Oggi a Washington è prevista la cerimonia di firma del documento che sancisce la prima fase dell’accordo USA Cina. Il presidente Donald Trump ed il vice di Xi Jinping, Liu He, sveleranno l’intero contenuto delle 86 pagine. Sarà davvero un grande giorno come sostengono, con motivazioni diverse, statunitensi e cinesi?
Il giorno è arrivato. Oggi verrà apposta la firma sull’accordo USA Cina che dovrebbe porre fine a due anni di guerra commerciale e gettare le basi per un negoziato più ampio tra le due superpotenze. Il testo integrale verrà svelato solo oggi, ma le anticipazioni hanno sostanzialmente chiarito quali siano i punti di convergenza faticosamente trovati dalle parti.
Gli Stati Uniti congelano nuovi aumenti tariffari e dimezzeranno i dazi su 120 miliardi di dollari di beni cinesi importati.
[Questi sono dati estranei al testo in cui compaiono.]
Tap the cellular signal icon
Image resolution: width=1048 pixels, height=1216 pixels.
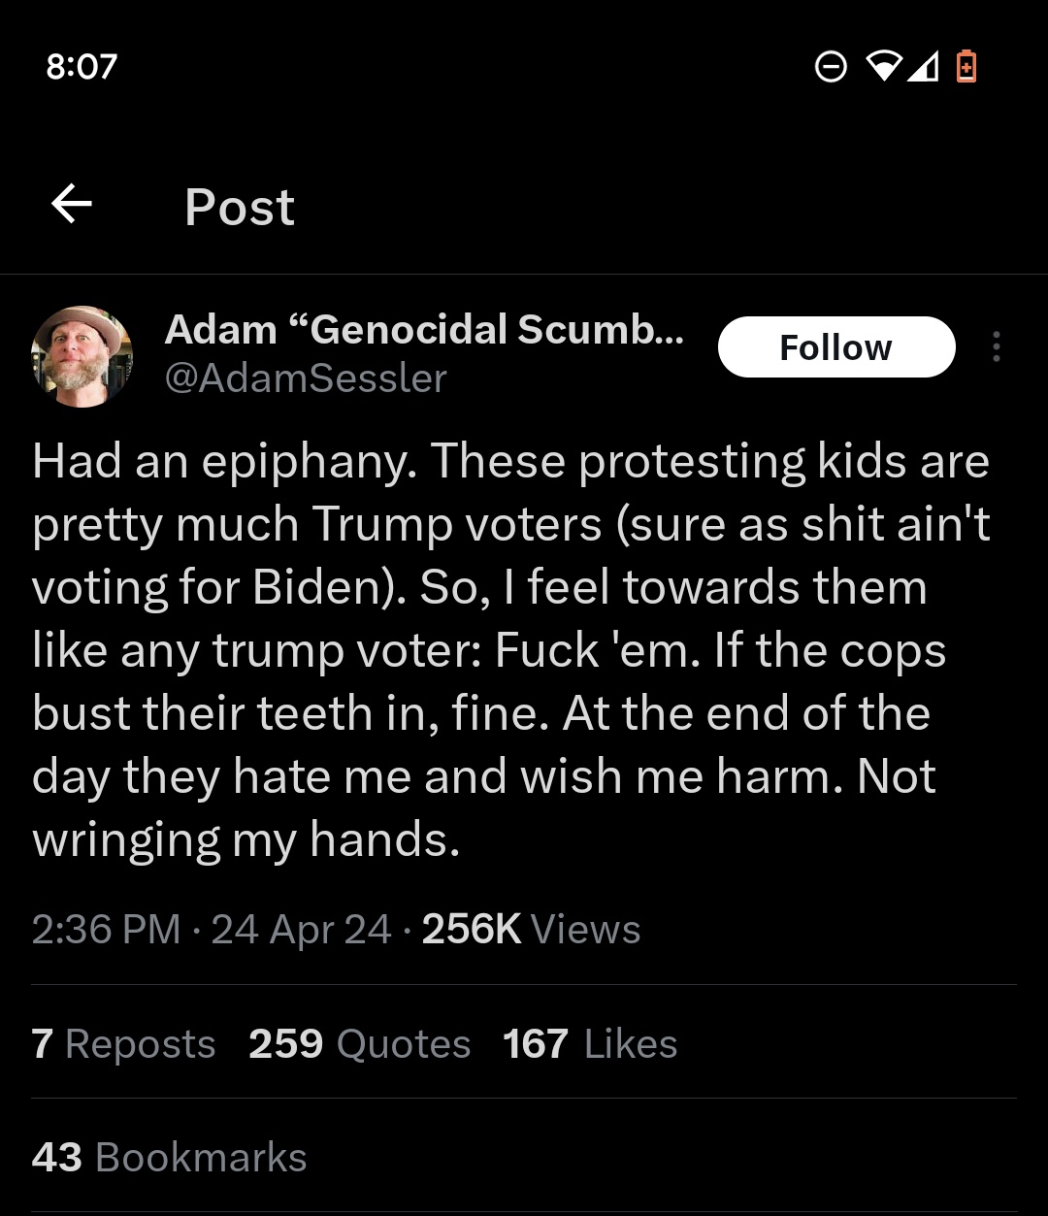pyautogui.click(x=924, y=66)
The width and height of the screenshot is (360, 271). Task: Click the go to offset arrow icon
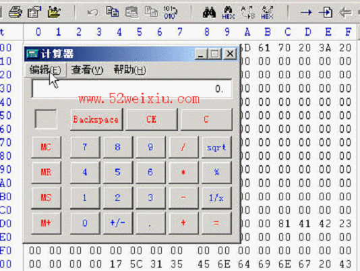pos(326,12)
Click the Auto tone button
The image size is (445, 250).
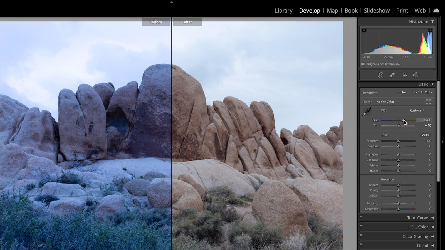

In cambio la Cina si impegnerà ad avviare riforme strutturali dell’economia e ad aumentare gli acquisti di beni americani per 200 miliardi di dollari in due anni. Stando a quanto riportano molti giornali, nella lista della spesa cinese dovrebbero esserci prodotti agricoli, petrolio e gas naturale.
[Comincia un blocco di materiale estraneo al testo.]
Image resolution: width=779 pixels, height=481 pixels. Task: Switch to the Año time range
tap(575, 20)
Sin qui quello che si sa dell’accordo USA Cina in procinto di essere siglato, rigorosamente a beneficio delle telecamere. La vigilia è stata caratterizzata dalle legittime dichiarazioni ad uso interno. Dagli USA si è sottilineato il fatto che molti dei dazi adottati dall’amministrazione Trump rimarranno in vigore sino alle elezioni di novembre, a monito e minaccia verso la Cina nel caso di mancato rispetto dell’accordo. Da parte cinese si evidenzia, invece, la capacità di “stare in piedi” di Pechino, malgrado le difficoltà economiche affiorate in questi due anni, sostenendo il confronto con gli Stati Uniti.
Ma sarà davvero un grande giorno questo 15 gennaio 2020? Lo potrebbe essere per Trump, almeno stando ai sondaggi. L’ultimo, pubblicato dal Financial Times settimana scorsa, dice che il 51% degli americani ritiene che il presidente abbia aiutato, in qualche modo, l’economia a stelle e striscie nel corso del suo mandato. Un risultato in salita di sette punti percentuali rispetto alla rilevazione condotta prima dell’annuncio dell’accordo.
Sul fronte cinese è difficile pensare che un accordo di questo genere possa stravolgere le sorti dell’economia nel 2020. Di certo toglie tensioni e ridona un po’ di tonicità al commercio internazionale. Resta per Pechino il problema di recuperare un ritmo di crescita sostenibile, accompagnando la fase finale di transizione del paese da economia emergente a solida economia avanzata.
Gli analisti mettono poi sul piatto gli effetti che un accordo di questo tipo può generare sullo scacchiere del commercio internazionale. Un rapporto più stretto tra USA e Cina rischia di mettere in pericolo le esportazioni di altri paesi. Canada e Messico guardano preoccupati ai dati della ricerca di Citigroup Global Markets, secondo la quale la fase uno dell’accordo può ridurre sensibilmente il valore degli scambi commerciali di questi paesi con gli USA.
Ci sarebbe poi un discorso di regole da rispettare all’interno del WTO, ed in particolare un principio, quello di non discriminazione commerciale (MFN), che quei 200 miliardi di dollari di beni USA da importare in Cina potrebbero violare. Il condizionale, in questo caso, ha un duplice valore: da un lato occorrerà leggere il testo definitivo dell’accordo per verificare l’effettiva violazione del principio MFN; dall’altro occorre ricordare come il WTO sia sostanzialmente bloccato nelle sue capacità di decidere sulle controversie. Questo a causa dalla mancanza di un accordo sulla nomina di nuovi membri della Corte d’Appello dell’organizzazione internazionale del commercio.
Resta poi da capire quale potrà essere lo sviluppo delle fasi dell’accordo successive alla prima. L’annuncio di un inizio immediato dei negoziati non è stato seguito dalla fissazione di date per nuovi incontri tra le delegazioni. Rimangono sul tavolo argomenti spinosi: diritti di proprietà intellettuale, il 5G, il destino di Huawei, le industrie statali ed il sistema di sussidi cinesi, i diritti umani e molto altro. Temi scivolosi, anche per una campagna elettorale.